When Catholics Come Home, an evangelization initiative focused around a series of television advertisements (view them at www.catholicscomehomechicago. org), begins Dec. 16, organizers expect parishes will receive more calls from fallen-away Catholics looking to return to church.

It is important to have those on the other end of the phone lines prepared to answer a variety of questions and to be welcoming, said Nancy Polacek, coordinator for Catholics Come Home in the archdiocese.

Parishes are encouraged to have a live person answering phones during the time the initiative runs, from Dec. 16 through Jan. 24.

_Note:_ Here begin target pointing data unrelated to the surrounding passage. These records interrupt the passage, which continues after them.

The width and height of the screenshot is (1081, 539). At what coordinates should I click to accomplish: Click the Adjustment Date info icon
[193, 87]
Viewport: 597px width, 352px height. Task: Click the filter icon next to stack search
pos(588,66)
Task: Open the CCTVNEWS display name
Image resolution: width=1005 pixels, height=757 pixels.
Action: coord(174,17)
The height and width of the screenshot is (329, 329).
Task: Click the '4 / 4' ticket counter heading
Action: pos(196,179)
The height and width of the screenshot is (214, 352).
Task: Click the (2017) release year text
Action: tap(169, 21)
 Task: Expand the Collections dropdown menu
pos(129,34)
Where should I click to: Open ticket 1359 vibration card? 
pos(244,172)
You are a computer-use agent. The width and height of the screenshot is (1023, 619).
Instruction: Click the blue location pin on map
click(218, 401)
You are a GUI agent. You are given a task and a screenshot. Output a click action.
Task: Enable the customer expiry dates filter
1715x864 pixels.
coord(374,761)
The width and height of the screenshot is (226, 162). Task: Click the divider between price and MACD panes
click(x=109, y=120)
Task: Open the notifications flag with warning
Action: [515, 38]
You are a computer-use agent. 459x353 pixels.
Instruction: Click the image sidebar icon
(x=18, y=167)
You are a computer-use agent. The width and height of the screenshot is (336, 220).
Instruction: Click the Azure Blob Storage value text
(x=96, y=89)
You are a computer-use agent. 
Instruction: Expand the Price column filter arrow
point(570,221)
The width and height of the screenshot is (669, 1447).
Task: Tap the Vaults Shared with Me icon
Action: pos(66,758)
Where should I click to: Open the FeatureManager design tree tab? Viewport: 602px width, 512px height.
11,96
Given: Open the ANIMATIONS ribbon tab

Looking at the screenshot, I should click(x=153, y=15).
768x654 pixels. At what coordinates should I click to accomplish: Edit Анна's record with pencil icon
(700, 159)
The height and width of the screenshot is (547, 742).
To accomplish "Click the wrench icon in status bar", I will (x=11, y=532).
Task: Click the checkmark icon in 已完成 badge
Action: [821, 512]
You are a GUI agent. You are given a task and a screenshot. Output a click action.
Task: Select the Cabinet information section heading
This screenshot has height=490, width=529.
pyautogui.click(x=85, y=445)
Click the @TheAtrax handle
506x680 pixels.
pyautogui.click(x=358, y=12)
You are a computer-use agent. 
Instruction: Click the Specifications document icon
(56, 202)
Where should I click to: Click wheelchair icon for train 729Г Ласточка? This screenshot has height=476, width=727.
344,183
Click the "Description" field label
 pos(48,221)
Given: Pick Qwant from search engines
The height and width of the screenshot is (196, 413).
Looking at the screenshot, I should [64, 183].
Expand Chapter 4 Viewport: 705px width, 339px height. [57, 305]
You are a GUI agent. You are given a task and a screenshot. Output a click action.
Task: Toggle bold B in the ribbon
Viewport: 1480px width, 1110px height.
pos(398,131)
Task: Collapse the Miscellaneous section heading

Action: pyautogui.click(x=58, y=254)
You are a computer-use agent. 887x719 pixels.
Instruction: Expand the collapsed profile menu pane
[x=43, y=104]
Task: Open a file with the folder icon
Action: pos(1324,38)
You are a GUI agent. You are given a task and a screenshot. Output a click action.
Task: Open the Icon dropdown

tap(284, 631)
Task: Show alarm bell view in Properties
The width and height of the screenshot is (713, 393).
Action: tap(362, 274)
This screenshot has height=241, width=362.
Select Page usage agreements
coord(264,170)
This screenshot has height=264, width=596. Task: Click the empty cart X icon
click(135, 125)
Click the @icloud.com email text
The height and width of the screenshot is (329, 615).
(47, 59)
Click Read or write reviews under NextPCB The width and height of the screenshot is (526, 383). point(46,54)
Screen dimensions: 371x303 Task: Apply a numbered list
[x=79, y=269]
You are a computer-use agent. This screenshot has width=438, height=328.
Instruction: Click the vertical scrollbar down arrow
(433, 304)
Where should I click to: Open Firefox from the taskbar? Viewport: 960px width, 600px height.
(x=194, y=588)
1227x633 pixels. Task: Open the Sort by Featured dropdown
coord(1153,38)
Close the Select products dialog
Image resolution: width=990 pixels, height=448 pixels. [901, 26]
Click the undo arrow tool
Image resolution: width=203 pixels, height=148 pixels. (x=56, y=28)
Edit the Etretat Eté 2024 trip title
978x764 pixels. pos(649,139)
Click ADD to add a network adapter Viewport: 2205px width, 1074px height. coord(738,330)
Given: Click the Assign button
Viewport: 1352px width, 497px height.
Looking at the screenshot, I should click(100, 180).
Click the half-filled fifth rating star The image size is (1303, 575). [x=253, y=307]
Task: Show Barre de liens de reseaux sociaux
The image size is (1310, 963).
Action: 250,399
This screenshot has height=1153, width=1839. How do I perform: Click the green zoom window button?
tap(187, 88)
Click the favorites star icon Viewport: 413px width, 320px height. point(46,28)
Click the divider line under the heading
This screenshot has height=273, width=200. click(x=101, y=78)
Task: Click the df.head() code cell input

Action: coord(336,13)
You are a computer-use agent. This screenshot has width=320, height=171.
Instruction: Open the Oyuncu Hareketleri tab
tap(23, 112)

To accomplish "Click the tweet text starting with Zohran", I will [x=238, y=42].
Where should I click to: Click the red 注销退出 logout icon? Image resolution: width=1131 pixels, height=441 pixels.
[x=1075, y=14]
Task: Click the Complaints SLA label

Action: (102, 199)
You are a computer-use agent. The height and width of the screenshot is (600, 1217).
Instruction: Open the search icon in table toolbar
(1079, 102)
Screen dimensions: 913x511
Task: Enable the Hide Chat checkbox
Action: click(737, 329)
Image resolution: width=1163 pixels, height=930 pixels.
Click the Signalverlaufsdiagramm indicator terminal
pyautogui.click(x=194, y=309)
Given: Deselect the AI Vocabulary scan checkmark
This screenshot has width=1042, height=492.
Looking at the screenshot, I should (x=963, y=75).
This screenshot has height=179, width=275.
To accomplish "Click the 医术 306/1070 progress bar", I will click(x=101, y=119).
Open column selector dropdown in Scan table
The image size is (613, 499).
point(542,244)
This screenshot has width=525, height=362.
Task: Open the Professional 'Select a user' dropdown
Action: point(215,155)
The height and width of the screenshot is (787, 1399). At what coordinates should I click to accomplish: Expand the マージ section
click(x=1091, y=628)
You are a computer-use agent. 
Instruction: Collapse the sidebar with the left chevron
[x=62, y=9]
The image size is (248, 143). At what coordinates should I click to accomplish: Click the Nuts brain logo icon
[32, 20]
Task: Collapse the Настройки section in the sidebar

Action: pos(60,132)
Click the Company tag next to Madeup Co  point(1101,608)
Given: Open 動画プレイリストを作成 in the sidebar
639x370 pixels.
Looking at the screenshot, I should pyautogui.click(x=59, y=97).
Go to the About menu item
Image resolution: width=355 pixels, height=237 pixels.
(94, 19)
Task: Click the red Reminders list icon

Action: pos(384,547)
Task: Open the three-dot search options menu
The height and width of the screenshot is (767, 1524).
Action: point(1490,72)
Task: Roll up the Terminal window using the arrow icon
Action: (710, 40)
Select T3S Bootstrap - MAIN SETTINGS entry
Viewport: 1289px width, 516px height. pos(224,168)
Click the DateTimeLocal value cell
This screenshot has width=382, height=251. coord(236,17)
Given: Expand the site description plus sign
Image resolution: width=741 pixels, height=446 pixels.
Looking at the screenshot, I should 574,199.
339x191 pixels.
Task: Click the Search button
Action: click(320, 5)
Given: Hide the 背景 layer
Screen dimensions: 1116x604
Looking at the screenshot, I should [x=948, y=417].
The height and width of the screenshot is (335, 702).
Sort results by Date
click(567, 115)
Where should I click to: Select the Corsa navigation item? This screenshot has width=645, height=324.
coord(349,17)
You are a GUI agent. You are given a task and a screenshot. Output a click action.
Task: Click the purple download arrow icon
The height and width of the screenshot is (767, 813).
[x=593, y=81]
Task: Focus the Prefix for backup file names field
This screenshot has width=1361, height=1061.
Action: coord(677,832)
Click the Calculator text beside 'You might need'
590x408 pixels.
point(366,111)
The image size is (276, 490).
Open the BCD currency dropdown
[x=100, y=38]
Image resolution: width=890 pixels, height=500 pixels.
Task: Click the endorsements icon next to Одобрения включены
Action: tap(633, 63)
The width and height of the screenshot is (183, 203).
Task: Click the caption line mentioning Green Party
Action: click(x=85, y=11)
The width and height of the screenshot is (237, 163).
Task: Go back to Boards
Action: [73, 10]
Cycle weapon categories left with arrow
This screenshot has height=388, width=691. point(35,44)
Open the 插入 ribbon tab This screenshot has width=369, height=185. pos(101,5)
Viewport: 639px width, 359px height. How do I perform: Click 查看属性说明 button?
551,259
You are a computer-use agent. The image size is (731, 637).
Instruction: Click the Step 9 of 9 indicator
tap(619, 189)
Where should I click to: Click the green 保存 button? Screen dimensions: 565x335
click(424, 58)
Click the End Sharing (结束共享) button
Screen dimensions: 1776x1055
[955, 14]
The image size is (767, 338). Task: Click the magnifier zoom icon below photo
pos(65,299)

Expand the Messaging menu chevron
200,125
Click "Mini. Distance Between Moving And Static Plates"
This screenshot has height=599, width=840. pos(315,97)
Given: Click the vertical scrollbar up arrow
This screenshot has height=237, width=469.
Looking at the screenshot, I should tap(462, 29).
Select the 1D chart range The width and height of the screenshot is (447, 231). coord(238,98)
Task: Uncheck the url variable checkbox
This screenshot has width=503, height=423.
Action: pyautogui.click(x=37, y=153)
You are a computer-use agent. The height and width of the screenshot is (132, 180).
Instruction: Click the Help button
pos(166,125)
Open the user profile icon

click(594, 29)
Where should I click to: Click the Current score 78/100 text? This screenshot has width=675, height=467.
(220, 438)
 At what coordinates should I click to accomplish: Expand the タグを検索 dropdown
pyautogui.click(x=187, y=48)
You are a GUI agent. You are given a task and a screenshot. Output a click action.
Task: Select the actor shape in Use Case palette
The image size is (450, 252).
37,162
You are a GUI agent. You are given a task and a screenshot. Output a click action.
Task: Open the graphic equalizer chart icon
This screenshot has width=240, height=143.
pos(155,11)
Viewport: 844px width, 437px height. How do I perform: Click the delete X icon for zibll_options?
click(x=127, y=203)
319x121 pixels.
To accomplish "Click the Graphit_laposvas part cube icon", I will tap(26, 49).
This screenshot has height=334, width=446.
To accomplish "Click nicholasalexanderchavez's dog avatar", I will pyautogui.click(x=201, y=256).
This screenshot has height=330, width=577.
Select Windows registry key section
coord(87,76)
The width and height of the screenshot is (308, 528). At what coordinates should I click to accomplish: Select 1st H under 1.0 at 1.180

For Catholics Come Home, the archdiocese partnered with the Rockford and Joliet dioceses. Commercials will be broadcast in 20 counties in northern Illinois. The ads welcoming Catholics back to church will run in English, Spanish and Polish and will air on 10 different stations.

Each parish is supposed to have a contact person for the initiative who help the pastor coordinate the parish’s response.

‘Worth doing’

Deacon Mike De Larco of St. Celestine Parish in Elmwood Park attended the November luncheon and said he already sees marriages and baptisms bringing fallen-away Catholics back to the church but this is one more invitation.

“It’s worth doing,” De Larco said adding that it will “reach people sitting on the fence.”

He said parishes will then have to introduce the newcomers to the people and ministries that are relevant to them.

In the end, the Catholic Church can offer them a more meaningful life, he said.

Chris Wilson, an administrative assistant at St. Robert Bellarmine School, 4646 N. Austin Ave., who attended the luncheon said she is hopeful that Catholics Come Home will “open the eyes” of those who have fallen away. Wilson, who attended St. Robert and whose children now attend the school, said she has seen the numbers of people at Mass declining over the years along with school enrollment.

“I hope this brings them back to their roots and where they started,” Wilson said.

“Society is so crazy busy that they don’t make the time [for church],” she said. “They need to slow down and get back to what’s important.”